**Passage given:**
════════════════
An idiolect is the unique form of a language represented in an individual user’s mind and attested in their discourse.
Preston (2002, pp. 62–64) argues that the identification in most people’s minds between attitudes to speaker and attitudes to speech can only be fully explained if we acknowledge the fundamental opposition between linguistic and non-linguistic theories of language. His characterization of the ‘folk theory’ (Figure 2.3) echoes our ‘monolithic myth’, with ‘the language’ seen as an ideal object, abstracted from ‘good usage’ and distinct from ‘ordinary language [use]’, which is itself either ‘dialect’ or ‘wrong’. Whereas the folk theory defines ‘the language’ in terms of value, a linguistic theory (Figure 2.4) views ‘the language’ as a collection of dialects, which themselves are viewed as collections of overlapping but distinct realizations of cognitive systems in individual minds (known as idiolects in sociolinguistics). No value judgements are made, no dialect is privileged over any other. ‘The language’ is not the same thing as ‘the standard variety’, which is one dialect among others.
Figure 2.3 A folk theory of language (adapted from Preston, 2002, p. 64)
Figure 2.4 A linguistic theory of language (adapted from Preston, 2002, p. 64)
As we argued in Chapter 1, we believe that a linguistic view of language informed by psycho- and sociolinguistics makes a fundamental contribution to applied linguistics. By adopting this view, applied linguists can understand and contest the monolithic myth of the ‘standard’ version of languages, and all the prescriptivist baggage that comes with it. Without it, we are prone to fall victims to what Lippi-Green calls standard language ideology:
a bias toward an abstracted, idealized, homogenous spoken language which is imposed and maintained by dominant bloc institutions and which names as its model the written language, but which is drawn primarily from the spoken language of the upper middle class.
(Lippi-Green, 1997, p. 64)
Writing and Technology
It is often argued that written language serves as a sort of fixative, analogous to the chemical process of ‘fixing’ just the right shades of black and white on a photograph in a darkroom. Thus, in the case of English, the dialect ‘frozen’ by print was that spoken where the earliest English printers worked, in the power triangle between Oxford, Cambridge and London (but not the ‘Cockney’ variety of the capital spoken by Shaw’s Fair Lidy). The idea of ‘fixing’ through print is even more explicit in the policies and practices of the major European language academies, those official organizations which regulate how the national language is to be used in public domains. The stated purpose of the Dictionnaire de l’Académie Française (founded 1694), for example, is to ‘fix the usage of the language’ (Fixe l’usage de la langue). Similarly, the motto of the Real Academia Española, which published its first dictionary in 1780, is ‘Limpia, fija y da esplendor’ (cleanse, fix and make resplendent). Hence, physical fixing became social fixing, with print serving to maintain the status of one variety over others.
════════════════
[Excerpt from a dataset]
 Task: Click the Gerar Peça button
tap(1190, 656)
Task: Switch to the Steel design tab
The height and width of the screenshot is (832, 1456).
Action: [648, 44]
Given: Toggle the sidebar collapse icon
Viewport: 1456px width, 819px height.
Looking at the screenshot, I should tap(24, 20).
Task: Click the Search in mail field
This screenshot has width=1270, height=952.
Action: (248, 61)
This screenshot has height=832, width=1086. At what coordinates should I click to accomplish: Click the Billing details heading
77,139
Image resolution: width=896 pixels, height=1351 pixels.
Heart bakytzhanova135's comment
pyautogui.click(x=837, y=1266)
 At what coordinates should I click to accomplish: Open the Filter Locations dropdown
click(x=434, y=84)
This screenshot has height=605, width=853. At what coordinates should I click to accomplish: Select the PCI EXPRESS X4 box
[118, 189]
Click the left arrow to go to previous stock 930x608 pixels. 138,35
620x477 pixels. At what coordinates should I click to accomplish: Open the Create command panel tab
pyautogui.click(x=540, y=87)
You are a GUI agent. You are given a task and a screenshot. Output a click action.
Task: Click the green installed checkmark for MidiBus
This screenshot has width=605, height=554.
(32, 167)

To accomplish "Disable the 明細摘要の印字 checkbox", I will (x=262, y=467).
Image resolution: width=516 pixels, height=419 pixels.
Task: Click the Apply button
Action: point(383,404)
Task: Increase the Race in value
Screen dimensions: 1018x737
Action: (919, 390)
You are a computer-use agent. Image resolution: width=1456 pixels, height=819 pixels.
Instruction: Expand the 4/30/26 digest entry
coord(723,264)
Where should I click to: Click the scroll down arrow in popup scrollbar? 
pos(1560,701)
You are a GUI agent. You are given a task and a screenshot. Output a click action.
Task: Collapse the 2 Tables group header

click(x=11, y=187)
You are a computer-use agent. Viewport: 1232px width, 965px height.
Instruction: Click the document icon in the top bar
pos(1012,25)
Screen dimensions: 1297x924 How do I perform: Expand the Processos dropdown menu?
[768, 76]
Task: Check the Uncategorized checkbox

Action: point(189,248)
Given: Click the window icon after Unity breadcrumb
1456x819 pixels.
════════════════
According to the passage on theories of language, what is the motto of the Real Academia Española? The material isn't needed for this.

**Response for this exercise:** "Limpia, fija y da esplendor" (cleanse, fix and make resplendent).